(Records from a data collection)
::::::::
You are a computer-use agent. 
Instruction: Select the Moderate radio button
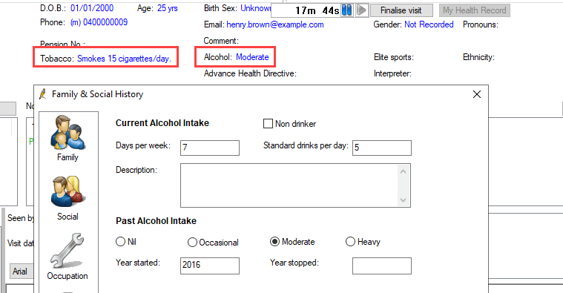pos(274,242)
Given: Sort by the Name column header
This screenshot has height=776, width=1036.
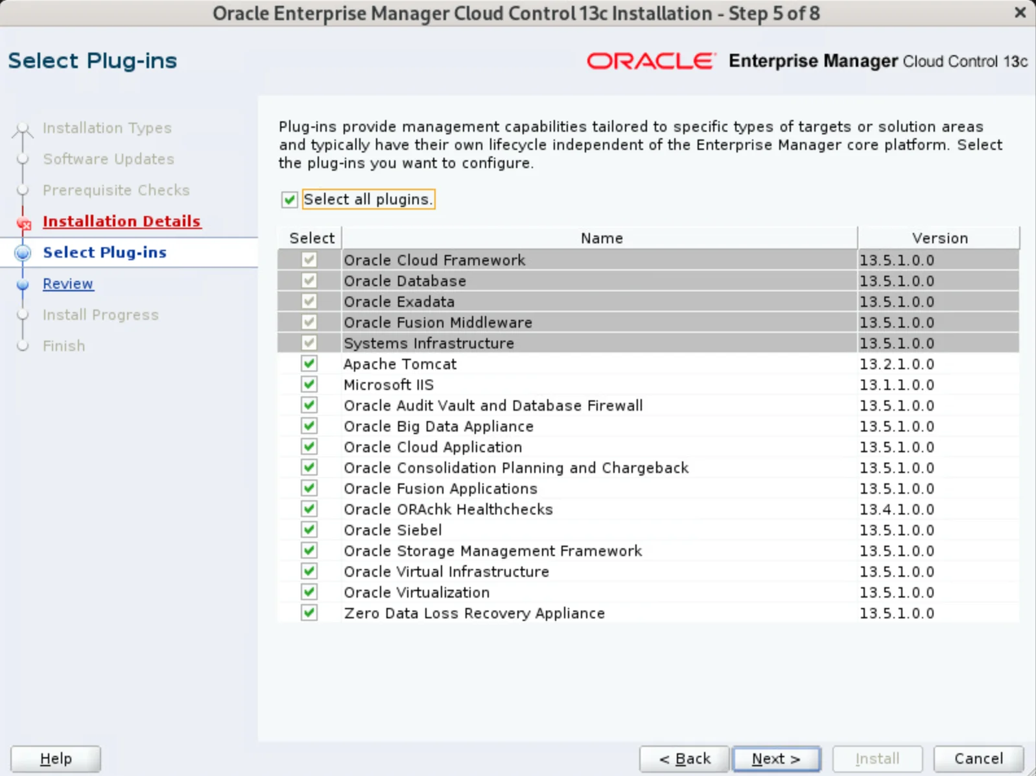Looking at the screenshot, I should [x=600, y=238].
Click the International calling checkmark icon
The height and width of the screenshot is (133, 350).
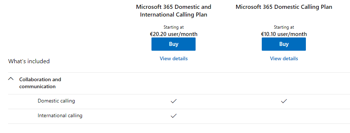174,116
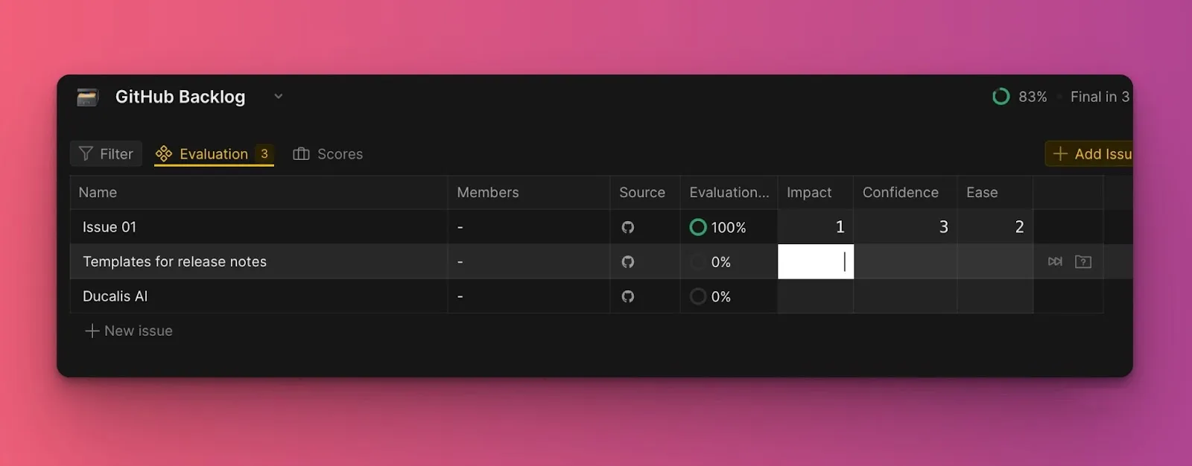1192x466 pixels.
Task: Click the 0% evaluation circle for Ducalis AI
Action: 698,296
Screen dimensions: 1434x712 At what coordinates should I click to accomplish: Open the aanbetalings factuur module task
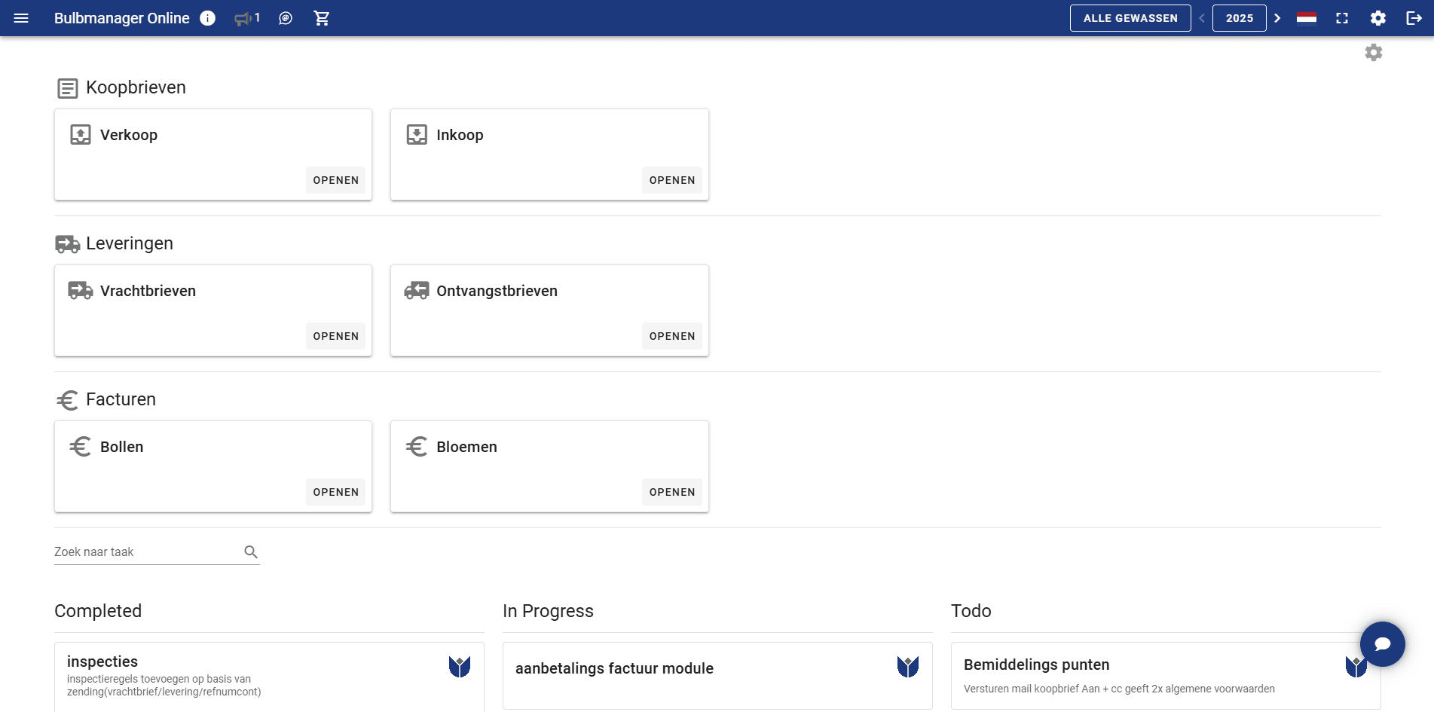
::::::::
Write out exactly, please, the lines that start at the one containing "The height and" and run through the final line of the entries, both included, leaving pictures out.

The height and width of the screenshot is (133, 350).
174,116
1192x466 pixels.
Task: Click the 0% evaluation circle for Ducalis AI
Action: 698,296
Screen dimensions: 1434x712 At what coordinates should I click to accomplish: Open the aanbetalings factuur module task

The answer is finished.